The usual modus operandi for this sort of art project would be simple: you’d just snap some promising looking photos, take them back to a nice warm studio, put the kettle on and start transcribing onto canvas. But Eglesfield has gone for a different approach.

He’s doing pretty much the whole thing on site, en plein air as it’s known in the trade. It means taking the increasingly urban pursuit of art and dragging it kicking and screaming back to its Neolithic outdoor roots – these days it’s not a place where it sits comfortably.

This morning I’ve followed him about an hour into the forest off the Glenorchy-Queenstown Road, into a narrow creek bed. There’s no trail so we’ve waded up the creek to an impassable waterfall with a small beach below it: one of the thirty-two carefully selected locations.

At our feet a small stream meanders towards Lake Wakatipu, while around us fallen beech trees decay into soil and a squadron of fantails dogfight with the sandflies, the sunlight catching their tails as they manoeuvre. I don’t know much about art, but this seems like a nice enough place to hang out for a while.

That’s certainly a good thing, because over the last year or so, Eglesfield’s been spending a fair amount of time at this spot and others like it.

“You’ll have to do the math,” he says, “but it’s taking about five and a half hours per drawing in the field, then 12 hours to re-draw them onto the larger sheet, plus about an hour each way to get to each spot… and three or four days of location scouting.”

To save you getting your calculator out, that’s 656 hours – or more than sixteen forty-hour weeks of work.

Mountaineers and climbers have always struggled to explain why they do what they do, the very particular ways they do it. Questions like: ‘Why not just use a helicopter?’, ‘Why can’t you drill a bolt anchor there?’ and ‘Why don’t you just ask someone else how they got up it?’ tend to stump even the most articulate alpinists.
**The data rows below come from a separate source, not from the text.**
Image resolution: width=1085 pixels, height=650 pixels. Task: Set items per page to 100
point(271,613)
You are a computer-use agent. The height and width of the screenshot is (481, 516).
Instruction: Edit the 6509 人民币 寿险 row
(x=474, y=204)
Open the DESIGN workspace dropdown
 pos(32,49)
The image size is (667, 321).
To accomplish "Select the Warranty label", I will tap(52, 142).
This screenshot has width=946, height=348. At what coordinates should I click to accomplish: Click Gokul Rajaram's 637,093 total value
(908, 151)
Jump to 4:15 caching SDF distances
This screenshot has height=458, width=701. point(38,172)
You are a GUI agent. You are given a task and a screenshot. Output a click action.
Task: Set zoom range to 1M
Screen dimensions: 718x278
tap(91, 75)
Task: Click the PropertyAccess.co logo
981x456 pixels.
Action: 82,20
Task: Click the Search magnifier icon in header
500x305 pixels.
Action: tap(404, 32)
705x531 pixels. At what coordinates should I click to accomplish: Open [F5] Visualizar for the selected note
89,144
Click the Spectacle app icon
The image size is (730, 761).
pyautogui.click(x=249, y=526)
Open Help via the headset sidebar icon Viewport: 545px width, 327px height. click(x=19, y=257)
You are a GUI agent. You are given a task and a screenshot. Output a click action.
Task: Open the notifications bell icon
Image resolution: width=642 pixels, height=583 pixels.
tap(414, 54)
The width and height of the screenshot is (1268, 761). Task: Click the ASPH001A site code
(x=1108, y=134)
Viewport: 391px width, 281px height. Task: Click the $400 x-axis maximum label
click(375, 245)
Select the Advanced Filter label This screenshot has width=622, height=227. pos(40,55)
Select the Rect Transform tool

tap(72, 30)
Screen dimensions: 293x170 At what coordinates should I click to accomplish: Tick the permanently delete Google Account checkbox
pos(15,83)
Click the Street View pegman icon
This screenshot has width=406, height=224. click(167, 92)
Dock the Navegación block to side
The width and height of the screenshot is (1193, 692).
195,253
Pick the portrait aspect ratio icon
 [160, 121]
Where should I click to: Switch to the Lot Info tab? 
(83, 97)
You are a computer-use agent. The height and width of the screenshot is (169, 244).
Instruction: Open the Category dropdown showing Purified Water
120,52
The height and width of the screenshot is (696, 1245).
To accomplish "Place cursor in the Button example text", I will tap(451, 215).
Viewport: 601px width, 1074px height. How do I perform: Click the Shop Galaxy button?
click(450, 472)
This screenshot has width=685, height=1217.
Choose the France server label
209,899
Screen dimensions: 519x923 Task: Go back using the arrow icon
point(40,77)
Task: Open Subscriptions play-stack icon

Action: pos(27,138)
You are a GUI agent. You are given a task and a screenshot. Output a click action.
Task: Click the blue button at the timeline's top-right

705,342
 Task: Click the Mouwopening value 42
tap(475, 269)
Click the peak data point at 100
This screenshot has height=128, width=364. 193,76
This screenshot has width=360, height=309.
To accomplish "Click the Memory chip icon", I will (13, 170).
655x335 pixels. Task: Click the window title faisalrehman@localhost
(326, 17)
Talking with Toby it’s hard not to see the parallels with his artistic Everest.

“People say ‘why don’t you just work from photos?’. And I guess someone could do that – I could do that – but I think you’d get a different result because you’d be referencing something static.

“The light wouldn’t be changing and you wouldn’t hear any of these sounds. Obviously the sounds don’t come out in the drawing, but it’s going to affect your mind-state.

“I think the main thing is that just being here means you’re experiencing what you’re drawing, whereas if you look at a photo, you’re not; it’s just a bunch of lines and shapes.”

It’s a warm day but in the depths of the valley the air is brisk. After an hour of chatting to Eglesfield, I can feel the cold beginning to creep under my skin and my backside is starting to go numb against the unforgiving shingle. You’ve got to suffer for your art I suppose.

“So what’s been the hardest bit?” I ask, expecting to hear horror stories about sandflies big enough to carry off small children.

“Actually, the sandflies aren’t that bad when you get used to them,” he says. “I don’t mind them on my arms and legs, but when they get in around your eyes – that’s really crossing the line.”

Although cold can be a concern and rain can of course put the kibosh on things at just about any moment, Eglesfield says the biggest challenges are to do with the work itself.

“Different locations come alive in different light. Often figuring out what works when is a matter of trial and error,” he says, “The worst one is just getting overwhelmed by how much detail there is.”

He says that’s possibly why landscapes traditionally take “commanding and expansive views”.

“A lot of people like to survey the land, look over the mountains and see it all there. I like that, don’t get me wrong, but it’s just one part of it.

“The forest isn’t like that so much, but it definitely does something for me. But it’s not so much about looking over things and feeling in charge, it’s more about being a part of something.”

Eglesfield’s project is all about embracing the scenes most outdoorspeople only witness as a fleeting glance as they pass by. But even his lingering gaze must eventually move on.  He says he’s got about a year of drawing left. After that, he hopes to exhibit the finished work and then inevitably move on to the next project – based on the New Zealand bush if he has his way.